Peki, Rabbimizin kendileri için bu hayrı murad ettiği, nasip ettiği yiğitler nasıl yaşarlar da takdir olundukları şeye nail olurlar, bunun bir ölçüsü, standardı var mıdır?

Tecrübelerle sabittir ki; şehidlerin hayatları belirli noktalarda kesişse de tamamen aynı değildir. Hayal edildiği gibi şehidler doğumlarından ölümlerine kadar her daim zahid, abid olarak yaşayan insanlar olmayabilirler. Nitekim ashabı kiramdan şehid olanlar bunun en büyük şahididir. Zira onlar küfrün ve şirkin kol gezdiği ortamlarda yetişmişler, imanla çok sonraları tanışarak şehidlik mertebesine ulaşmışlardır. Onlar arasında tek bir rekât dahi namaz kılamadan şehid olarak Rabbine kavuşanlar olmuştur. Yine onlar arasında daha önceleri Hz. Peygamber sallallahu aleyhi ve sellem’e karşı savaşmış olanları bile vardı. Aynı durum günümüzde de mevcuttur. Şirkin hâkim olduğu bir ortamda müşrik bir anne babadan dünyaya gelen, çocukluğunu- gençliğini böylesi şartlarda geçiren, akla hayale gelebilecek her türlü cürmü işlemiş ancak yazgısı önüne geçerek hidayetle müşerref olmuş nice şehidlerimiz vardır. Ancak bu durumdaki şehidlerimizin başından sonuna kadar hepsi için şunu rahatlıkla söyleyebiliriz ki; onlar imanla tanıştıkları andan itibaren hayatlarında büyük bir devrim yapmışlar ve bir şehide yakışacak nitelik ve kalitede güzel bir hayata imza atmışlardır. Böylesi kötü bir geçmişe sünger çekebilme cesaretini ve iradesini göstermelerinden dolayı Rabbimizin kendilerine kat kat ecirler vereceğini umarız.

Şehitlerin diğer bir kısmı da vardır ki; hayatlarının başı da ortası da sonu gibi güzeldir. Allah azze ve celle adeta insanlık için numuneler olsunlar diye onlara tertemiz bir hayat bahşetmiştir. Onlar girdikleri her yere doğrulukla girip doğrulukla çıkmışlardır. Bulundukları her ortamı aydınlatmış etraflarına nur saçan bir kandil olmuşlardır. Kalplerinde doğan iman pınarlarını insanlara oluk oluk taşırmışlardır. Onlar, düşmanlarının dahi haklarında adaletle şahitlik yapmak zorunda kaldıkları yiğit insanlardır. Onlar iyi ve güzel olan her şey için bir ölçü haline gelen mihenk taşlarıdır. Allah denince, İslam denince, Kur’an denince zihinlere ilk düşen, parmaklarla gösterilen yine onlardır. Çünkü onlar şehittirler. Allah’ın yüceliğine, İslam’ın hak oluşuna şahittirler. Temiz olanın temiz olana şehadeti ne güzeldir! Bu temizliği hayatları boyunca korumaya çalışmanın meşakkatine katlanmalarından dolayı Rabbimizin kendilerine kat kat ecirler vereceğini umarız.

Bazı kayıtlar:
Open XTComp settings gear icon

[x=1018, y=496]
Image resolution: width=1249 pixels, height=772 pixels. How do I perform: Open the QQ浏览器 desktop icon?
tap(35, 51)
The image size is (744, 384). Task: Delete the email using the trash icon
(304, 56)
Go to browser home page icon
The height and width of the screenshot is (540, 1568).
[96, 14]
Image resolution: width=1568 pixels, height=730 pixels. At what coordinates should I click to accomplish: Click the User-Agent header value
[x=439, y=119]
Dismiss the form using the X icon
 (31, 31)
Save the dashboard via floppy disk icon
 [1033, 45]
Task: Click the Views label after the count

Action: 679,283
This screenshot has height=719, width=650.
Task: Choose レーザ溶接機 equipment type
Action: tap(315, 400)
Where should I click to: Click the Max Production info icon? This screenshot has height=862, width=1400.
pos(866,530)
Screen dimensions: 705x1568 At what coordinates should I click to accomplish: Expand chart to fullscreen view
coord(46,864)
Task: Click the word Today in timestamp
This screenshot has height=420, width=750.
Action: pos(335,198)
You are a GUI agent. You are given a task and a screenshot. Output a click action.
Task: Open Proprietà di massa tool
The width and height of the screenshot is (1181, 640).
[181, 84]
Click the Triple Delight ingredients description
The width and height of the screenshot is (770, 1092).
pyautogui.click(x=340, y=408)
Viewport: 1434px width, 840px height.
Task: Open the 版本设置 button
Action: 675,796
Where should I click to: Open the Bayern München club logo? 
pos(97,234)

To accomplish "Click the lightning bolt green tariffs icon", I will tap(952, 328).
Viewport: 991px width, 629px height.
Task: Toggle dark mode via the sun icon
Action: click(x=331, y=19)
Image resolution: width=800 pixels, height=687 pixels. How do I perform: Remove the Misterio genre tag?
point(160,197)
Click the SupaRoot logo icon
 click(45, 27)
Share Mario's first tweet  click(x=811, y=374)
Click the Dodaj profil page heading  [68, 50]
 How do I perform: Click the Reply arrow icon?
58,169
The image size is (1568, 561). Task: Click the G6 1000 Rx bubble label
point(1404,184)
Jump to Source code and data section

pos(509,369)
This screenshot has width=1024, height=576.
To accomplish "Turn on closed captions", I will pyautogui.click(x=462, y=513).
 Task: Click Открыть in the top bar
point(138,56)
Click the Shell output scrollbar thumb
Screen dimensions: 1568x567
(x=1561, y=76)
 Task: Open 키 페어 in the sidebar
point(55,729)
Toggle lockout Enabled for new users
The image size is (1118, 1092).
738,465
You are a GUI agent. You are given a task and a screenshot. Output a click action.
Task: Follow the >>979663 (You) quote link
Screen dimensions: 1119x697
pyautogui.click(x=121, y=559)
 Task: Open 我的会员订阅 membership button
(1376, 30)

- [Görev listesi]
A. Şehitler hakkındaki metne göre ashabı kiramdan şehit olanların bazıları daha önce kime karşı savaşmıştı?
B. Kayıtların ilk satırından "Click the Dodaj" ifadesini içeren satıra kadar, iki uç da dahil olmak üzere, satırları JSON dize listesi olarak düzenle. Her satır ayrı bir dize olsun, boş satırları alma.
Metin ile kayıtlar arasında herhangi bir bağlantı yoktur.

- [Çözümler]
A. Hz. Peygamber sallallahu aleyhi ve sellem'e karşı.

B.
[
  "Open XTComp settings gear icon",
  "[x=1018, y=496]",
  "Image resolution: width=1249 pixels, height=772 pixels. How do I perform: Open the QQ浏览器 desktop icon?",
  "tap(35, 51)",
  "The image size is (744, 384). Task: Delete the email using the trash icon",
  "(304, 56)",
  "Go to browser home page icon",
  "The height and width of the screenshot is (540, 1568).",
  "[96, 14]",
  "Image resolution: width=1568 pixels, height=730 pixels. At what coordinates should I click to accomplish: Click the User-Agent header value",
  "[x=439, y=119]",
  "Dismiss the form using the X icon",
  " (31, 31)",
  "Save the dashboard via floppy disk icon",
  " [1033, 45]",
  "Task: Click the Views label after the count",
  "Action: 679,283",
  "This screenshot has height=719, width=650.",
  "Task: Choose レーザ溶接機 equipment type",
  "Action: tap(315, 400)",
  "Where should I click to: Click the Max Production info icon? This screenshot has height=862, width=1400.",
  "pos(866,530)",
  "Screen dimensions: 705x1568 At what coordinates should I click to accomplish: Expand chart to fullscreen view",
  "coord(46,864)",
  "Task: Click the word Today in timestamp",
  "This screenshot has height=420, width=750.",
  "Action: pos(335,198)",
  "You are a GUI agent. You are given a task and a screenshot. Output a click action.",
  "Task: Open Proprietà di massa tool",
  "The width and height of the screenshot is (1181, 640).",
  "[181, 84]",
  "Click the Triple Delight ingredients description",
  "The width and height of the screenshot is (770, 1092).",
  "pyautogui.click(x=340, y=408)",
  "Viewport: 1434px width, 840px height.",
  "Task: Open the 版本设置 button",
  "Action: 675,796",
  "Where should I click to: Open the Bayern München club logo? ",
  "pos(97,234)",
  "To accomplish \"Click the lightning bolt green tariffs icon\", I will tap(952, 328).",
  "Viewport: 991px width, 629px height.",
  "Task: Toggle dark mode via the sun icon",
  "Action: click(x=331, y=19)",
  "Image resolution: width=800 pixels, height=687 pixels. How do I perform: Remove the Misterio genre tag?",
  "point(160,197)",
  "Click the SupaRoot logo icon",
  " click(45, 27)",
  "Share Mario's first tweet  click(x=811, y=374)",
  "Click the Dodaj profil page heading  [68, 50]"
]